Oczywiście, że tak. Jak już tłumaczyłam, tak działa nasz umysł, którego mechanizmy przybliża psychologia poznawcza.
Czy oglądanie filmów rozwija naszą inteligencję emocjonalną?
Zdecydowanie tak. Uważam, że elementem wychowania powinno być budowanie kompetencji związanych z interpretacją tekstów kultury. Film jest jednym z tworów kultury. Stanowi cenną informację na temat środowiska kulturowego, w którym wyrastamy, ale potrafi też być wartościowym źródłem informacji na temat innych kultur. Dobre filmy, podobnie jak dobre książki uczą myślenia i budują większą wrażliwość na nas, na ludzi i na świat.
Czy filmy mogą dawać nam mentalne paliwo? Na przykład poprzez to, że pojawiają się w odpowiednim momencie życia?
Myślę, że mogą. Zdarza się, że pacjenci sami z siebie, aby lepiej opisać swoje przeżycie, doświadczenie, odwołują się do obrazu filmowego – sięgają do metafory, która działa na nich podprogowo i uruchamia wrażliwe treści. To się dzieje samo z siebie. Te porównania, odniesienia inicjują pacjenci. A to pokazuje jak silnie teksty kultury odnoszą się do naszego zbiorowego doświadczenia.
Czy jest jakaś lista filmów stosowana w terapii i zalecana pacjentom do obejrzenia w celu przepracowania jakiegoś problemu?
Nie istnieje taka lista.
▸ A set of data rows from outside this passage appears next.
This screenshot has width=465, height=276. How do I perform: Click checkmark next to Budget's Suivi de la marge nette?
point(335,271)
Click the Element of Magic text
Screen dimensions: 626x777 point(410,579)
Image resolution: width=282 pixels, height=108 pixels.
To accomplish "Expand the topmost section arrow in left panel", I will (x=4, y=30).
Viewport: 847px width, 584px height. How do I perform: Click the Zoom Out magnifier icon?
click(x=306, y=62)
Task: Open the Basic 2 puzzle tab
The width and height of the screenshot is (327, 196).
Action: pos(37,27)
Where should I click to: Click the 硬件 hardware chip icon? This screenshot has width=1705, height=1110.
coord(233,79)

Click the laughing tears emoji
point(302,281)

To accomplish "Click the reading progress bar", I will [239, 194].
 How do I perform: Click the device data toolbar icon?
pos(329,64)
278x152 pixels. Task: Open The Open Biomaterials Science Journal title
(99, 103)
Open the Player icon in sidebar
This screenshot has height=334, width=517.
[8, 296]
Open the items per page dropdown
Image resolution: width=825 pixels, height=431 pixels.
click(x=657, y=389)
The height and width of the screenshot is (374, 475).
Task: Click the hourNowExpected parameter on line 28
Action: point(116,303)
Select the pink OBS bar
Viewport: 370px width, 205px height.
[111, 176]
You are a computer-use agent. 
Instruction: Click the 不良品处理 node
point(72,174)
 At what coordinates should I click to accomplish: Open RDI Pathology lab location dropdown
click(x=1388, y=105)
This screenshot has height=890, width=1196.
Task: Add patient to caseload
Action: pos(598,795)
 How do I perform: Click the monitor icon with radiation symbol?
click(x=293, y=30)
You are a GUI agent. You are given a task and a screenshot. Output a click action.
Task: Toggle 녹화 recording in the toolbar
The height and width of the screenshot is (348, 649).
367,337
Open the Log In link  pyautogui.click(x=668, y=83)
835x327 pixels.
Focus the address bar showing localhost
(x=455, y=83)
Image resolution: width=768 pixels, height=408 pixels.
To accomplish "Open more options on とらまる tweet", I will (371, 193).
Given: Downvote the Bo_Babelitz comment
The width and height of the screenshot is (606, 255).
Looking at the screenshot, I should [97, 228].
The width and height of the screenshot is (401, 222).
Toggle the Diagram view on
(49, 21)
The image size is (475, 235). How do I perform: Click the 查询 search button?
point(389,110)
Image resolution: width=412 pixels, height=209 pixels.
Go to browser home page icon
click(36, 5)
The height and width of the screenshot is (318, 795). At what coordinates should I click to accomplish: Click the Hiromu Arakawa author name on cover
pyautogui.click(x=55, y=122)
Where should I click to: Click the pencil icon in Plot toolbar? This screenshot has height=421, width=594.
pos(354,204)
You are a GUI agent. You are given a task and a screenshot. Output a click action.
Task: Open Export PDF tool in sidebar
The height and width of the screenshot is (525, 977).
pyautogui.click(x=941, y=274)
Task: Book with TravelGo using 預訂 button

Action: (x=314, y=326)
Natomiast badacze Dermer i Hutchings zidentyfikowali 3 etapy ważne w projektowaniu filmoterapii. Pierwszym jest ewaluacja, w którym terapeuta identyfikuje problem i cele oraz film, który odpowiadałby na te skonceptualizowane potrzeby pacjenta. Oczywiście wybierając film, należałoby wziąć pod uwagę osobowość pacjenta, jego zainteresowania, intelekt, wrażliwość i starać się dopasować odpowiedni obraz w taki sposób, żeby było one dla pacjenta atrakcyjne do obejrzenia. Kolejny etap to implementacja, który polega na tym, że terapeuta zadaje film i objaśnia czemu, z jakich przyczyn zaleca pacjentowi jego obejrzenie lub dopytuje pacjenta jakie on ma pomysły co do celu, dla którego ten akurat film zostaje przez terapeutę zalecony. Następnie jest sprawozdanie, czyli sesja po, kiedy pacjent dzieli się swoim doświadczeniem, wrażeniami z filmu. Na tym etapie odbywa się poszukiwanie związku między historią filmową a historią pacjenta.